Oldesloer gründen Runden Tisch zum Thema Obdachlose
Dennoch sieht sie Handlungsbedarf. Seit 2013 ist das erste Obergeschoss der Obdachlosenunterkunft an der Lübecker Straße wegen Baumängeln unbewohnbar. Durch Personalmangel in der Bauverwaltung war eine Sanierung bislang unmöglich. Daher ist ein Abriss und die Errichtung eines Neubaus in Verbindung mit dem Bau von Sozialwohnungen im Gespräch.

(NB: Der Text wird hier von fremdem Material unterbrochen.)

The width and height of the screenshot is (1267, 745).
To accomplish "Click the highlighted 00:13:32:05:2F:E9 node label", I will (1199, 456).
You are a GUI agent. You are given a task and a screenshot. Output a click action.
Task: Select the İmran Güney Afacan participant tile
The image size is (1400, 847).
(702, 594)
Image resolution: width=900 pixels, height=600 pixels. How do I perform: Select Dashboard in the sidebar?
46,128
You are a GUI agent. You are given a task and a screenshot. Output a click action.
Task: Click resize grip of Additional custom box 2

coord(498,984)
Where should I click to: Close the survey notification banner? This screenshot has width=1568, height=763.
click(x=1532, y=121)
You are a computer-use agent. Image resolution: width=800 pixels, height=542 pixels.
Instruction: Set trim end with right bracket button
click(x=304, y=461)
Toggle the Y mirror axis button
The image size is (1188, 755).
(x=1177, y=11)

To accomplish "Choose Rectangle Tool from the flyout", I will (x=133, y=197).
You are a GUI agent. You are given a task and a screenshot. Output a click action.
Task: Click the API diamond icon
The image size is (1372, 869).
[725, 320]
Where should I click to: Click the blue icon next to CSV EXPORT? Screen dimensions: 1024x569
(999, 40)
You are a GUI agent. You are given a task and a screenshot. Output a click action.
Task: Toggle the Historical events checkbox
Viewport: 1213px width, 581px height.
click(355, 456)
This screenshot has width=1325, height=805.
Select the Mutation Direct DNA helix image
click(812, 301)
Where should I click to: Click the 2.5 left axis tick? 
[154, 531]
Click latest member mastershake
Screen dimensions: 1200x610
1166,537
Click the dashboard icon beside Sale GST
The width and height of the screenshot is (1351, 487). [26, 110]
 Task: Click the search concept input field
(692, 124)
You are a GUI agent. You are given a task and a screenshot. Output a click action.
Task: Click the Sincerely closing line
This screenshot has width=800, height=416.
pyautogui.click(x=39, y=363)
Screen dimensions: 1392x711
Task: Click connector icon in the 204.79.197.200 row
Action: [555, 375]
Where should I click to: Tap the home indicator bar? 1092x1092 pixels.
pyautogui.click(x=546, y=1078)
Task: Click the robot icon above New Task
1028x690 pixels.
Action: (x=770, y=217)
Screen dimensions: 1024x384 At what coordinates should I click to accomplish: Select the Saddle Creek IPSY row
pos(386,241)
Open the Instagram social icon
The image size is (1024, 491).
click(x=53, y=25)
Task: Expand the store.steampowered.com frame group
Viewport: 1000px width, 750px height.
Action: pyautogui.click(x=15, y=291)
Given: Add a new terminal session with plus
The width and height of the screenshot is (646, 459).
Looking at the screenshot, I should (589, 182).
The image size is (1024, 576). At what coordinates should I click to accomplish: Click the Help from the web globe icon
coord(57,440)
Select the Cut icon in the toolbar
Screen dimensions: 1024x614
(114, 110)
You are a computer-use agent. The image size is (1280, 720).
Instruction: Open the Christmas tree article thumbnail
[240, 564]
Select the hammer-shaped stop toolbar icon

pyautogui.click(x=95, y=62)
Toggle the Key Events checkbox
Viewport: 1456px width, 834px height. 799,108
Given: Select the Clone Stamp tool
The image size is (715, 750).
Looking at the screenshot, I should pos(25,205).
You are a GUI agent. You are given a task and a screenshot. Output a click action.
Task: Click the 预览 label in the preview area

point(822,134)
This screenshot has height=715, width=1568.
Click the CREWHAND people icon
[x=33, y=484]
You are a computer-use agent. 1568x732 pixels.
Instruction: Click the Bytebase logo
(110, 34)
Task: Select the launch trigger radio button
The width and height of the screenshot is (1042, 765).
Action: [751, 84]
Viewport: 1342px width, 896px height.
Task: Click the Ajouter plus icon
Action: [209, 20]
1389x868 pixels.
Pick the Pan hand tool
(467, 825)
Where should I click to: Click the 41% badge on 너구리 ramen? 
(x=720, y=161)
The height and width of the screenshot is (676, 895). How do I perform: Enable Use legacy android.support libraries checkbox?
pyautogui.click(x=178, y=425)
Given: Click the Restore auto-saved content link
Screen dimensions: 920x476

Beatrice Schmidt: „Wenn das Grundstück im Eigentum der Stadt verbleibt und bei der Umsetzung die Bedürfnisse der Obdachlosenhilfe ohne Abstriche berücksichtigt werden, wäre das eine gute Alternative.“ Über einen Neubau wird die Politik voraussichtlich noch 2020 entscheiden.
Im Bildungs-, Sozial- und Kulturausschuss brachte die Partei Die Linke Mitte der Woche einen Antrag ein, einen Runden Tisch Obdachlosenarbeit zu gründen, in dem nach Lösungen für bestehende Probleme gesucht werden soll. Alle Ausschussmitglieder stimmten dafür. Die erste Sitzung ist am Dienstag, 28. Januar, 19 Uhr im Bürgerhaus (Mühlenstraße 22) und öffentlich.